[Records from a data source]
====

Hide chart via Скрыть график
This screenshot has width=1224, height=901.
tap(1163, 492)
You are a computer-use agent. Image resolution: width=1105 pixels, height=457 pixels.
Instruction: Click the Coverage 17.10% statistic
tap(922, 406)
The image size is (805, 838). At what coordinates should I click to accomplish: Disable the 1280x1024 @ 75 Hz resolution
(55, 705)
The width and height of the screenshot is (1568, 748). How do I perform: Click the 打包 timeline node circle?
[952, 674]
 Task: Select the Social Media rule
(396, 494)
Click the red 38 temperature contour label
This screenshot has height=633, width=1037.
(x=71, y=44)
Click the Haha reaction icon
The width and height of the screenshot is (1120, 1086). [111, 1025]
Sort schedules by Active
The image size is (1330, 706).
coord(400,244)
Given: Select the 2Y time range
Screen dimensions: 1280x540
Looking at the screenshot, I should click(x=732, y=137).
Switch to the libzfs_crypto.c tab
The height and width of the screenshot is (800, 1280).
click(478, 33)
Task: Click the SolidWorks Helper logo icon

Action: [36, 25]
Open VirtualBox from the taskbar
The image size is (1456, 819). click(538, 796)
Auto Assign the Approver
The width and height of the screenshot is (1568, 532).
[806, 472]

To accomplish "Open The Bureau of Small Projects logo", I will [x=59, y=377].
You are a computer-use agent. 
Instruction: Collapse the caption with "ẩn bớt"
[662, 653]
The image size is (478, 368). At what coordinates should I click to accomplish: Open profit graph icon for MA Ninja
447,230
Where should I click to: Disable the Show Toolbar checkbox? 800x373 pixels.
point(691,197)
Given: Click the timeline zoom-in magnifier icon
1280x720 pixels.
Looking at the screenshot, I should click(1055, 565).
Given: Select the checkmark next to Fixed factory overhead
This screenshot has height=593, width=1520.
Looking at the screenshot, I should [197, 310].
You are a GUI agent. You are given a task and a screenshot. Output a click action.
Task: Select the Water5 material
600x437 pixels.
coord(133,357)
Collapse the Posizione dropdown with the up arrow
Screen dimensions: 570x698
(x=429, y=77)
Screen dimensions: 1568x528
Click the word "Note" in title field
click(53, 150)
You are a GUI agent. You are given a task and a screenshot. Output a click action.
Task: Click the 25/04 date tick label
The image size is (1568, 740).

====

Extract every line of the records above word for word, without changing anything.

Hide chart via Скрыть график
This screenshot has width=1224, height=901.
tap(1163, 492)
You are a computer-use agent. Image resolution: width=1105 pixels, height=457 pixels.
Instruction: Click the Coverage 17.10% statistic
tap(922, 406)
The image size is (805, 838). At what coordinates should I click to accomplish: Disable the 1280x1024 @ 75 Hz resolution
(55, 705)
The width and height of the screenshot is (1568, 748). How do I perform: Click the 打包 timeline node circle?
[952, 674]
 Task: Select the Social Media rule
(396, 494)
Click the red 38 temperature contour label
This screenshot has height=633, width=1037.
(x=71, y=44)
Click the Haha reaction icon
The width and height of the screenshot is (1120, 1086). [111, 1025]
Sort schedules by Active
The image size is (1330, 706).
coord(400,244)
Given: Select the 2Y time range
Screen dimensions: 1280x540
Looking at the screenshot, I should click(x=732, y=137).
Switch to the libzfs_crypto.c tab
The height and width of the screenshot is (800, 1280).
click(478, 33)
Task: Click the SolidWorks Helper logo icon

Action: [36, 25]
Open VirtualBox from the taskbar
The image size is (1456, 819). click(538, 796)
Auto Assign the Approver
The width and height of the screenshot is (1568, 532).
[806, 472]

To accomplish "Open The Bureau of Small Projects logo", I will [x=59, y=377].
You are a computer-use agent. 
Instruction: Collapse the caption with "ẩn bớt"
[662, 653]
The image size is (478, 368). At what coordinates should I click to accomplish: Open profit graph icon for MA Ninja
447,230
Where should I click to: Disable the Show Toolbar checkbox? 800x373 pixels.
point(691,197)
Given: Click the timeline zoom-in magnifier icon
1280x720 pixels.
Looking at the screenshot, I should click(1055, 565).
Given: Select the checkmark next to Fixed factory overhead
This screenshot has height=593, width=1520.
Looking at the screenshot, I should [197, 310].
You are a GUI agent. You are given a task and a screenshot. Output a click action.
Task: Select the Water5 material
600x437 pixels.
coord(133,357)
Collapse the Posizione dropdown with the up arrow
Screen dimensions: 570x698
(x=429, y=77)
Screen dimensions: 1568x528
Click the word "Note" in title field
click(53, 150)
You are a GUI agent. You are given a task and a screenshot. Output a click action.
Task: Click the 25/04 date tick label
The image size is (1568, 740).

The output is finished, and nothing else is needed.